Note: If a child presents with unilateral retinoblastoma in the first year of life, it may be germline (p. 7). The child has a greater risk of developing more tumours in the same or the other eye. Careful screening of the fellow eye, throughout childhood, is essential for all children suspected of having germline disease.
What are you likely to see where?
In high-income countries, children with retinoblastoma may present with reduced vision, an acute red eye or orbital inflammation.
In low resource settings advanced cases with proptosis (forward displacement of the eye) or fungating orbital masses are seen more commonly due to late presentation.

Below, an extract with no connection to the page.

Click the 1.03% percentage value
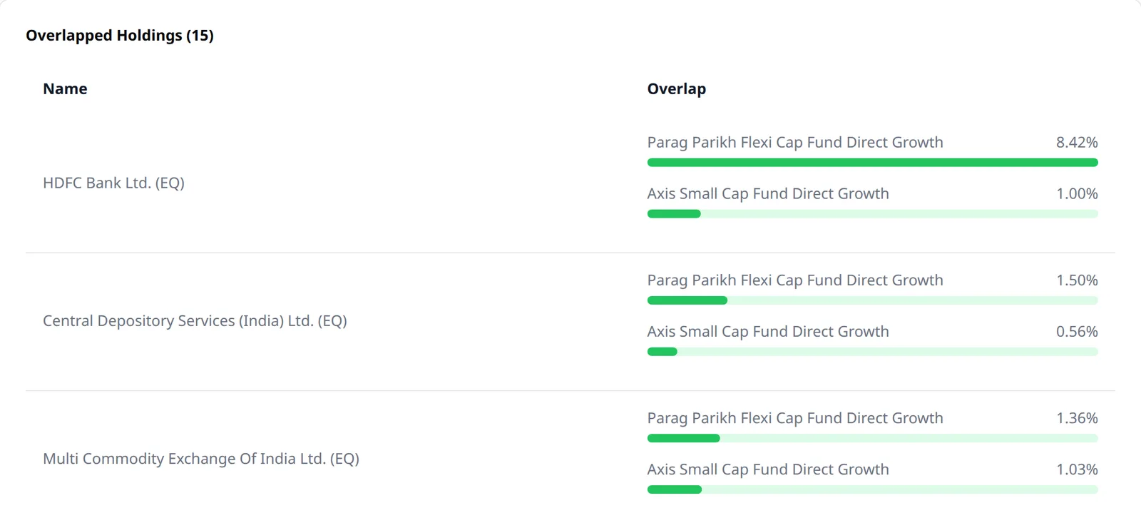 coord(1077,469)
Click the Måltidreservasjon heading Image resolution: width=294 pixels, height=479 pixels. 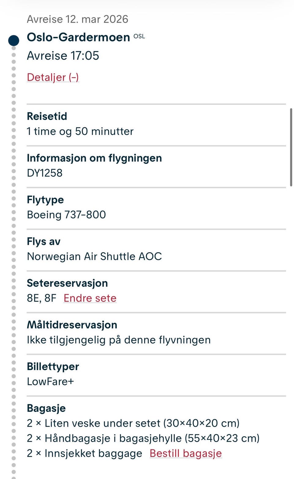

Table 1 Could this be retinoblastoma?
What the parents say, or what you can see | Could this be retinoblastoma? | |
---|---|---|
Listen to the child’s carer | The parent/carer says they saw something white in the eye | Yes |
Look at the child’s eyes | The eyes look normal but the parent/carer says they saw something white in the eye | Yes |
The eyes are not looking in the same direction; they are not straight | Squint is quite common in children It is rarely due to retinoblastoma | |
One of the pupils is not black; it may be white or yellow-orange | This could be cataract or retinoblastoma | |
One of the eyes is bigger than the other or bulges forward | This may be proptosis due to advanced retinoblastoma | |
Examine the pupil and red reflex | Look at the pupils. They should be black. Do a red reflex test (p. 23) | Suspect retinoblastoma if anything in the pupil looks abnormal |
Digital flash photography
Digital flash photography, often from a mobile phone, can show the white reflex in the pupil in some cases and lead to earlier detection; however, squint, refractive errors, and photographs taken from an angle can also produce the appearance of a white reflex, with only a minority of cases having retinoblastoma.
So, although most causes of an absent red pupil reflex on a photograph are not retinoblastoma it is still a useful public education tool. In Honduras, it was associated with a reduction in the proportion of children with retinoblastoma presenting with advanced disease.